The defensive beauty of the desert
At dawn hadn’t unnerved us, but
It was all a bit much
By midday. Barrel cacti shadowless
With their honeybee buds. Torches

Of ocotillo, ruby tips ragged
As bitten fingernails stretching
Toward an indifferent sun. We walked
Into it anyway, dazed from a type
Hyperkulteremic alarm, diverging
Across the sand toward patches
Of color and thorn that promised
Conversation. I envisioned throwing
Myself saint-like against a sauguaro,
The transverse spines of daily
Survival crushed deep like fiberglass
Inside my chest, cheek, and thighs.

I was not my self that day and neither
Was my friend.  If I went too far, I could die
Out here, I said. She raised the black
Telephoto lens for another selfscape
Of barbed poppies, desert lilies. Her skin
An absent specter. Maybe nothing
Is real, she said, or some such bullshit
That made me want to cry.

I was tired of her koans
And she was worn out discussing
The water. She wasn’t projecting defeat
Onto dried-up teddy bear cholla
Bent over limp as dolls
In their tracks, or tabulating
Every fragrant near-impossibility
And tenuously verdant bed, soon
To be burnt and gone.
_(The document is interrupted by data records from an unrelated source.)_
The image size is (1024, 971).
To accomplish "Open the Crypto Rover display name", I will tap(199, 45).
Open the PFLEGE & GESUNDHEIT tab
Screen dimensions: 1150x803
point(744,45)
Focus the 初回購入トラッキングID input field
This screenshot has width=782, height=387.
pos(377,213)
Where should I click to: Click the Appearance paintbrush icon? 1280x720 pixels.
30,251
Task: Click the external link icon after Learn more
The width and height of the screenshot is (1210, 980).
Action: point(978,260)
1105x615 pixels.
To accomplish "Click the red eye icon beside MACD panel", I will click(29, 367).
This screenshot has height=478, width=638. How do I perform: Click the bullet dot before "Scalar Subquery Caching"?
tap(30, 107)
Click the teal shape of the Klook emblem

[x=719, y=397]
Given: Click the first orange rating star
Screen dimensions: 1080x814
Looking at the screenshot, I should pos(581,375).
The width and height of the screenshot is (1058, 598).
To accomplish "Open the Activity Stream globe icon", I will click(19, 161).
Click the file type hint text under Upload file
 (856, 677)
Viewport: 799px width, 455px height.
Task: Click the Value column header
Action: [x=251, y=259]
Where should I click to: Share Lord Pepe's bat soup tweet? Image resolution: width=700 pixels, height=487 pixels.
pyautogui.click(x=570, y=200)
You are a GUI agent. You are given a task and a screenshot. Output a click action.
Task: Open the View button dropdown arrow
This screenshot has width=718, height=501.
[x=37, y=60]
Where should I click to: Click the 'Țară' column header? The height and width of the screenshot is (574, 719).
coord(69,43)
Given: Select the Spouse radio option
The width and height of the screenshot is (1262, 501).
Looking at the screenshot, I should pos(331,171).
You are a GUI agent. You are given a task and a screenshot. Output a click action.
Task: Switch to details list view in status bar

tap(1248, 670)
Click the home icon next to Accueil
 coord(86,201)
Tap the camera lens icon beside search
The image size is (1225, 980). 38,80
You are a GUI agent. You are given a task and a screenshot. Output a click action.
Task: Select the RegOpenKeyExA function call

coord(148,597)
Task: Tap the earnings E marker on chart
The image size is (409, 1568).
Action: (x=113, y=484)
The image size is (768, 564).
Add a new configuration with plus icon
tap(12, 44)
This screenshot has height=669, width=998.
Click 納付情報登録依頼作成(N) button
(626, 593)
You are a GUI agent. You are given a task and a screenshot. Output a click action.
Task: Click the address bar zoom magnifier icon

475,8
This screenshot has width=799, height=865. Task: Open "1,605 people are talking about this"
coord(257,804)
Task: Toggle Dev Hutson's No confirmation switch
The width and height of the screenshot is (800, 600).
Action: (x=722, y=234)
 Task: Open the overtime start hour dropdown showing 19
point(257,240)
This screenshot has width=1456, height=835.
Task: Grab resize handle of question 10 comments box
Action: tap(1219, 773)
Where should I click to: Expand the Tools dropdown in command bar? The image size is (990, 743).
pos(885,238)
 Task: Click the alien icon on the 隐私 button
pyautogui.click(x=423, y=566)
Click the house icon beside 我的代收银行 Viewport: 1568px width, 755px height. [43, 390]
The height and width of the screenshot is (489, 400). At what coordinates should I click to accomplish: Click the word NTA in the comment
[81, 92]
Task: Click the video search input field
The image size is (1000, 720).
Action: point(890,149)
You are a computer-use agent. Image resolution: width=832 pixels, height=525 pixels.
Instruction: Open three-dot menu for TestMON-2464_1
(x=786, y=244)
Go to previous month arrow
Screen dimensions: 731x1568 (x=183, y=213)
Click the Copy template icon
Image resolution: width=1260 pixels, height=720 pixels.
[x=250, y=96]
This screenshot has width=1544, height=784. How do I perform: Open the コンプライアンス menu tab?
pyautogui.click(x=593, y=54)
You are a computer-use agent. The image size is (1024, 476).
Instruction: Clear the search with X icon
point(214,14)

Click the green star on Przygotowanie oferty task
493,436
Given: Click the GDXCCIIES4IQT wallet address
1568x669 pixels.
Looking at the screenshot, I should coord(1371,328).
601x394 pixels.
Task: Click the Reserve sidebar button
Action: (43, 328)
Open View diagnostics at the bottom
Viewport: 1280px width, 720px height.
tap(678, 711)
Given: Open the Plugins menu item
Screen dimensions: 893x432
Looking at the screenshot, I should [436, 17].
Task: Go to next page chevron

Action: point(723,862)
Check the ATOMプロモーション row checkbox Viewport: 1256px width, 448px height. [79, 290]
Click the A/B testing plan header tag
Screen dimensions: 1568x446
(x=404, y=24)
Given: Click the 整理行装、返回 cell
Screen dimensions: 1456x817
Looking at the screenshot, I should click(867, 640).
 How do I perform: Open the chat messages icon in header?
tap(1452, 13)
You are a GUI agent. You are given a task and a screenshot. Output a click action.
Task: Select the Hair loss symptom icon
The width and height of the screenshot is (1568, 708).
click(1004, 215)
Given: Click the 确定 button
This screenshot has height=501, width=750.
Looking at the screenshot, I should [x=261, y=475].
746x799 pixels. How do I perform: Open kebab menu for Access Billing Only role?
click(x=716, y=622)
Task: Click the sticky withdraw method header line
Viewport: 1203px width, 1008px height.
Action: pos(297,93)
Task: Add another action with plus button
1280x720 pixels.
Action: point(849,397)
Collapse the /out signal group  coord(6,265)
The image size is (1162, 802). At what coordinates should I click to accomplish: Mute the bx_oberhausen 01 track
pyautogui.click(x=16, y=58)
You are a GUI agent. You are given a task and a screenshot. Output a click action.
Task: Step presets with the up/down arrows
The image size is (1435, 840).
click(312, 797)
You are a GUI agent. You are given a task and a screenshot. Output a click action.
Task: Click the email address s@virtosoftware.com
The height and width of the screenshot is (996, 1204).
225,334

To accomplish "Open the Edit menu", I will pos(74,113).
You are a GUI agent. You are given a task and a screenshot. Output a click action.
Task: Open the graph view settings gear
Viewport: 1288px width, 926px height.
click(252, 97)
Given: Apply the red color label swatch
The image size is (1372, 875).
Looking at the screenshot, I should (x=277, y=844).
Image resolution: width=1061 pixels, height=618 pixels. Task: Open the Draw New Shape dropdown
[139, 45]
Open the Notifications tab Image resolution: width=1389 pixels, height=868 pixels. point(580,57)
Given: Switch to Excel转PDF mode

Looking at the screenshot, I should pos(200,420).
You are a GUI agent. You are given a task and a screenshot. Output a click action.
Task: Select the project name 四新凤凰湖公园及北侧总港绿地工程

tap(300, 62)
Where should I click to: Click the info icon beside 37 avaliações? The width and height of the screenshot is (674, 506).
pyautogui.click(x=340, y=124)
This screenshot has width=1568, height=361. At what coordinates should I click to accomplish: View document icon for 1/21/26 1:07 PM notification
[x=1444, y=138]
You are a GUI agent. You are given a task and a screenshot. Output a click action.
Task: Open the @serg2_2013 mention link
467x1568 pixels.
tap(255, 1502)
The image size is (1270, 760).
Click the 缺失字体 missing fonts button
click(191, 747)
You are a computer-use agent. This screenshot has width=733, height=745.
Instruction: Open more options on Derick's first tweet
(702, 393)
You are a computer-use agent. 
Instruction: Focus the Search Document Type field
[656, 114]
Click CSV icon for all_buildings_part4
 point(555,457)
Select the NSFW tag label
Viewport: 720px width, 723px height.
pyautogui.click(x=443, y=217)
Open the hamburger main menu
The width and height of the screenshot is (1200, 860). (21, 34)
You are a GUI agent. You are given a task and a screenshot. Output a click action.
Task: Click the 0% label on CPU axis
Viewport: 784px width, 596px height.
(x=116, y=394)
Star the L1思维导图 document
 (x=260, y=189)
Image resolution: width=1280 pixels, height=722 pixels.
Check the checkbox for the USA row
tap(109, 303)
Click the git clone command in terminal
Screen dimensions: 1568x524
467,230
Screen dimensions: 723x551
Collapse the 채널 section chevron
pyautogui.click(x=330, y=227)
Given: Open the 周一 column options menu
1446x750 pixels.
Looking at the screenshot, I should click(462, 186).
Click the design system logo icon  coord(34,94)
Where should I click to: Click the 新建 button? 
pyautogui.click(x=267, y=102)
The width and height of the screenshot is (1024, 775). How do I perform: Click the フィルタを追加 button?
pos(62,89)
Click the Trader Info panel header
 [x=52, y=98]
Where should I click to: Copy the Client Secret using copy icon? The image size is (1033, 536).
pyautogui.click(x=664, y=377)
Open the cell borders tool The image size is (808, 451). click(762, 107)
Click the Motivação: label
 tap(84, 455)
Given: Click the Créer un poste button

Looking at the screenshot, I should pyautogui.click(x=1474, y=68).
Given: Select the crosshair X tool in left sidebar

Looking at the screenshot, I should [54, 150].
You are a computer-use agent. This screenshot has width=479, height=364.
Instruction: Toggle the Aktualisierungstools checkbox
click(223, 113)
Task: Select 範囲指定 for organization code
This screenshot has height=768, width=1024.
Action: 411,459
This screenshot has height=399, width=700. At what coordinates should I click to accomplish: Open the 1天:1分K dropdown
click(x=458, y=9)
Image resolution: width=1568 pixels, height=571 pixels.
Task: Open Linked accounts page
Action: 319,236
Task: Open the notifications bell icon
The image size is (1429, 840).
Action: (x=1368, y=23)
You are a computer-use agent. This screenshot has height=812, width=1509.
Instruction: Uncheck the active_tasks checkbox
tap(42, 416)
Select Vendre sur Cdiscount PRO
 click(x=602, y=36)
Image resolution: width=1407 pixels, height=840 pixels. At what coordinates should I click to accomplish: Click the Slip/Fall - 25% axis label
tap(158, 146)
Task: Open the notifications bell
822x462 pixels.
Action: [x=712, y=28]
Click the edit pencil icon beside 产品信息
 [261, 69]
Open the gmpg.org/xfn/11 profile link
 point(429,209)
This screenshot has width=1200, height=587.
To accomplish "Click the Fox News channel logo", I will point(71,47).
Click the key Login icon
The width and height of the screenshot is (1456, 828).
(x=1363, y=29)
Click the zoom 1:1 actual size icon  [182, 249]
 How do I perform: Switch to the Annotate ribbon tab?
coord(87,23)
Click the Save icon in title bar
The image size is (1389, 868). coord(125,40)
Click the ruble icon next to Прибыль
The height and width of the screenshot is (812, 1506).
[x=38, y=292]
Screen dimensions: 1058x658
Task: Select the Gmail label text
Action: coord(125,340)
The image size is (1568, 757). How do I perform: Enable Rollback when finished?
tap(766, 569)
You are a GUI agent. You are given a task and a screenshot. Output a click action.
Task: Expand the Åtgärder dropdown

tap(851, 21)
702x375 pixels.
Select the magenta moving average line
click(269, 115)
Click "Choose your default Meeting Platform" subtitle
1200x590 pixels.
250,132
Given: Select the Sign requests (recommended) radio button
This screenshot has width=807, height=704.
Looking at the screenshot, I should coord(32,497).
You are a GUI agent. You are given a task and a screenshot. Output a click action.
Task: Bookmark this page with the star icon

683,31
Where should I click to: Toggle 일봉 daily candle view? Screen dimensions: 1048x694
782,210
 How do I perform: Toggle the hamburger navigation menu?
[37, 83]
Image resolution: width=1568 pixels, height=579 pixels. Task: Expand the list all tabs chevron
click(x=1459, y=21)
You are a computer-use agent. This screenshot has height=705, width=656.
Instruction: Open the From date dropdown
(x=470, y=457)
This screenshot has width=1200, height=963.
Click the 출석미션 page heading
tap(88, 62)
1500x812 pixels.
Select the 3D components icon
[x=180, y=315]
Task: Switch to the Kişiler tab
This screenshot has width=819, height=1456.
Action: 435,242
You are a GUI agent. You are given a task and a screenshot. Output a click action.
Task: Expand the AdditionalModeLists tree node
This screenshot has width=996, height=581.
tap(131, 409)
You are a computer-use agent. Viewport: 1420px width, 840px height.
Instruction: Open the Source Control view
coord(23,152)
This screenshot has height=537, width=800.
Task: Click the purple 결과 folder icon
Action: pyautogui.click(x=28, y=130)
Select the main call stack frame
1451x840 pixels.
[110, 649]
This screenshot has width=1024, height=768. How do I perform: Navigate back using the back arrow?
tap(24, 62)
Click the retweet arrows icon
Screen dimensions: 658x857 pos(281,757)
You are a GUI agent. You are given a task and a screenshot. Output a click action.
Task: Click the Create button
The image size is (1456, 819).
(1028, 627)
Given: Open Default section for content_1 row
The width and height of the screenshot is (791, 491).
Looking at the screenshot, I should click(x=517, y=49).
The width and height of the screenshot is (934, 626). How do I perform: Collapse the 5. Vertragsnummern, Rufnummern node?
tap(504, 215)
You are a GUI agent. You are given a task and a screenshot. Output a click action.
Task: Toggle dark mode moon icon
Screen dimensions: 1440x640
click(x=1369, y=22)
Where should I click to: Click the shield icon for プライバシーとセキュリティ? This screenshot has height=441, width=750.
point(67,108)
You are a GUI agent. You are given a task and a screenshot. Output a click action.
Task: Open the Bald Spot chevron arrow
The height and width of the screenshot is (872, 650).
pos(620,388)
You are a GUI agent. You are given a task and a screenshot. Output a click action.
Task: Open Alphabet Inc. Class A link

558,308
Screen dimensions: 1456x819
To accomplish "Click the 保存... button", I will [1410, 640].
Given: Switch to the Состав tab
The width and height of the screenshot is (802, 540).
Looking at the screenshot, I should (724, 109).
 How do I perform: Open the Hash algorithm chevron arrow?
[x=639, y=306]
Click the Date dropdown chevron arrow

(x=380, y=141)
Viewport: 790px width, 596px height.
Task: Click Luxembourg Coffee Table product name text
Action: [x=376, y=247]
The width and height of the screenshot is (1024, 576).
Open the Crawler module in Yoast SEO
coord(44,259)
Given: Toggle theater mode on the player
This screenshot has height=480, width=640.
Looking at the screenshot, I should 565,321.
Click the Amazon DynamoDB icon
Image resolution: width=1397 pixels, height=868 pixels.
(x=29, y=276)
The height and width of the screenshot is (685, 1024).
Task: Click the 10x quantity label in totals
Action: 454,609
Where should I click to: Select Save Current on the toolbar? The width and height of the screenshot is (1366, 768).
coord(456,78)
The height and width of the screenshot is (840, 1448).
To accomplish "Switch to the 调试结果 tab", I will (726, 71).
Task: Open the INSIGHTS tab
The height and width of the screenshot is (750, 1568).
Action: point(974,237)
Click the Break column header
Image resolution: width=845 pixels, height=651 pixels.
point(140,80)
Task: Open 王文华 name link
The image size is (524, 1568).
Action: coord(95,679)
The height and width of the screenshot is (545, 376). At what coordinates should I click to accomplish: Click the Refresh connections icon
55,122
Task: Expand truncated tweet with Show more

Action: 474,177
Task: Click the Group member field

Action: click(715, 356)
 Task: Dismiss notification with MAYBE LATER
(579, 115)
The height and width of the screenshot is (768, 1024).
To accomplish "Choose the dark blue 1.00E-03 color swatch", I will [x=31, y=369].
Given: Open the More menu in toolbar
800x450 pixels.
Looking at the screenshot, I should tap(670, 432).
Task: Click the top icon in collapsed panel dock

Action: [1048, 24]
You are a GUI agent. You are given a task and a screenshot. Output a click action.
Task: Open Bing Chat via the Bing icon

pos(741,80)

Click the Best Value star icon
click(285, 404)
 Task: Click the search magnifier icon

Death
Expanding everywhere, as always.

No. We’d come for visions of its denial.

Moonsick, we cast our bodies out into the wash
Of solar-powered fists. We felt for what was left.

 

________

Erin Moon White grew up in the suburbs of Detroit, and currently lives in Boston with her husband and son. She holds an MFA in poetry from Columbia University. Other work — including fiction and collage— has appeared in Blunderbuss Magazine, Mistress, Shampoo, Death Hums, The Oleander Review, and elsewhere.